Smith is a contemporary artist whose work is influenced by images created in Asia, Europe and in the Americas. ​The ​painter works on paper surfaces and creates constructed paintings utilizing cut forms and planes. The works are meant to be contemplative, with the viewer bringing personal experience to the visual discourse. (http://smithartonline.webstarts.com)

 

Here is what Smith wrote about Papergirl Blackburn and the piece created on their blog:

 

Anticipating an exhibition in England, I made up this piece, Kitsune Wedding, following a couple of guidelines. The size cannot be larger than an A3 size paper and the work will need to be rolled up, like a newspaper, at the conclusion of the show.

I decided to use a piece of plain muslin fabric to paint on. Referring to similar formats seen at the USC Pacific Asia Museum, I incorporated a carrier based upon traditional thangka paintings and lung-ta flags. Thangka is a traditional style of art in Tibet designed to be shown and then rolled up for storage. Coincidentally, the Norton Simon Museum in Pasadena currently has a huge thangka of Future Buddha Maitreya  on display through 25 August. (There is an excellent podcast on their site presenting this thangka in detail). A lung-ta is a prayer flag popular in Tibet; it is an image usually on cotton fabric put out into the elements to degrade over time with the cotton threads blowing away into the wind and spreading the prayers associated with the flag through out the world…certainly something the world is in sore need of in these times…I suppose this has been true since the first humans showed up.

With all this said, my work is in no way meant to be especially religious, though the chosen image of the kitsune does have associations with the Shinto religion of Japan. This simply happens to be a Japanese folktale type of which I am fond.

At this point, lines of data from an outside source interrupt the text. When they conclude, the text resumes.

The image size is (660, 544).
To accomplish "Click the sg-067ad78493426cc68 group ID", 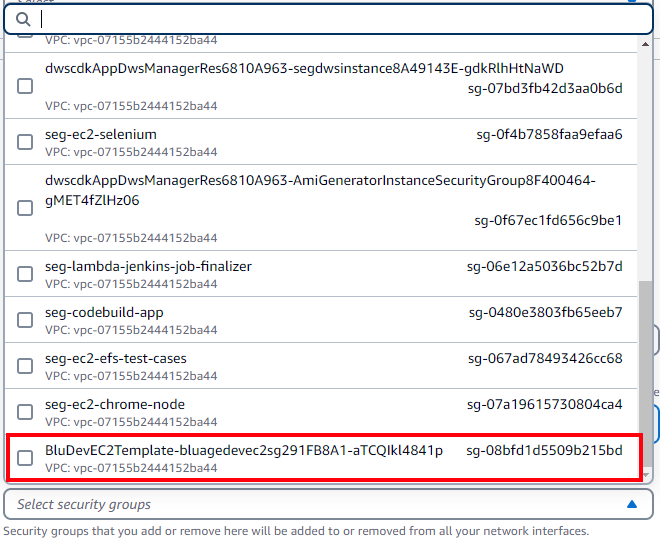I will tap(545, 359).
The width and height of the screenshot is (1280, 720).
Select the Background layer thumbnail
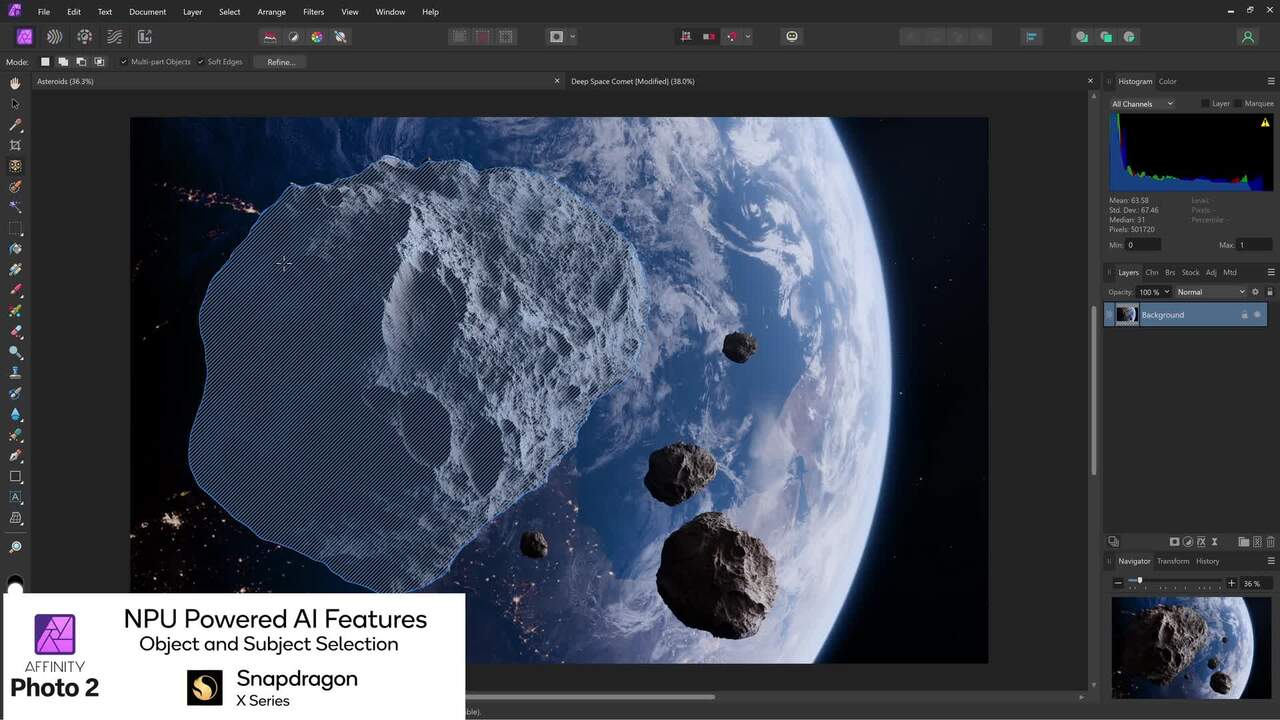1126,314
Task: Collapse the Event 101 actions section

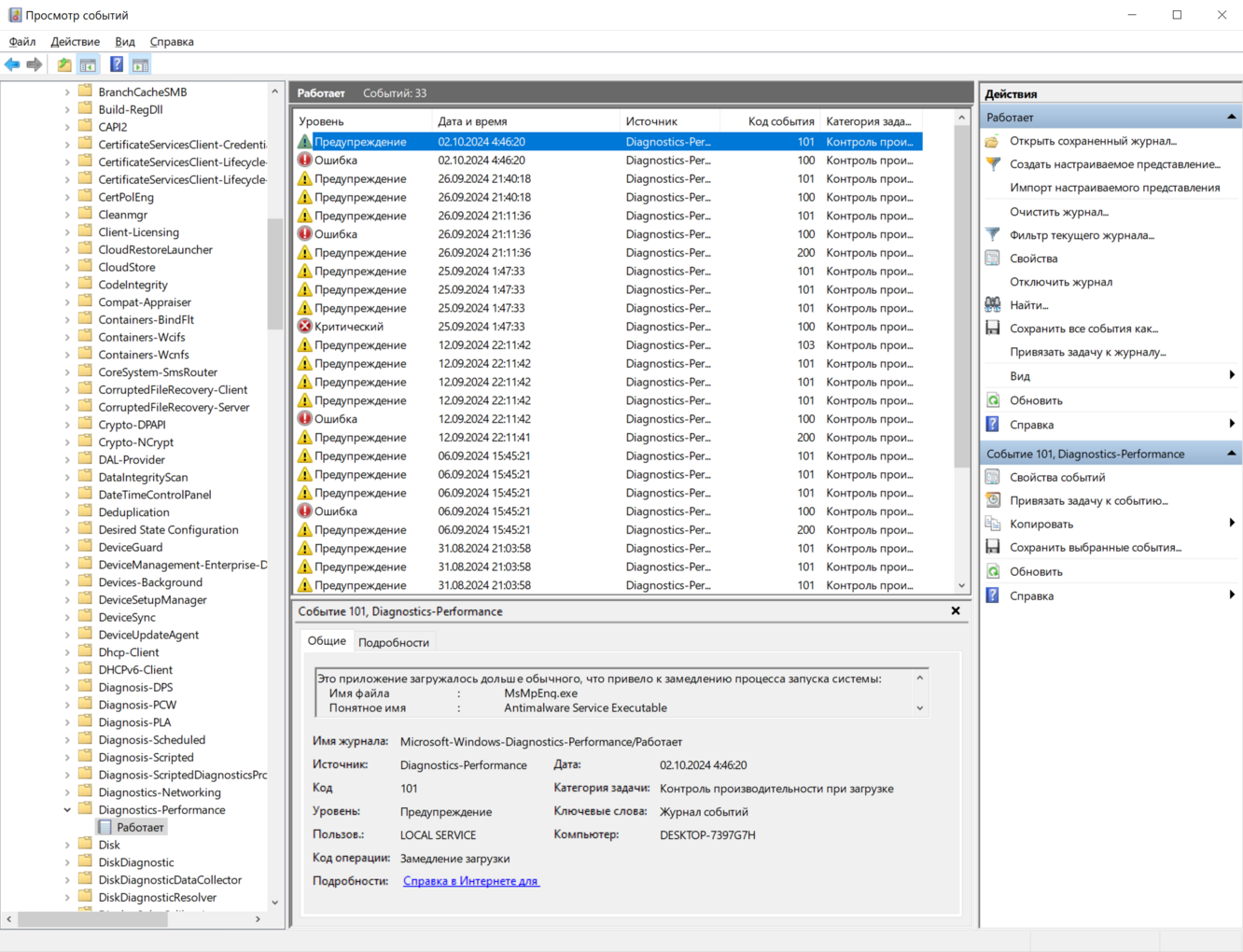Action: (x=1231, y=454)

I wanted to present a work with the look of a transitory nature. I left the edges of the muslin unfinished with threads showing. I also left the material wrinkled to take advantage of the material’s texture. Being cotton, at the end of the exhibition’s run it should roll up quite nicely.

The show in England will take place in October of this year, through the group Papergirl Blackburn. Work is exhibited for a week, then taken down, rolled up and given to passersby. The whole exercise fits in nicely with the Buddhist philosophy regarding the transitory nature of the world.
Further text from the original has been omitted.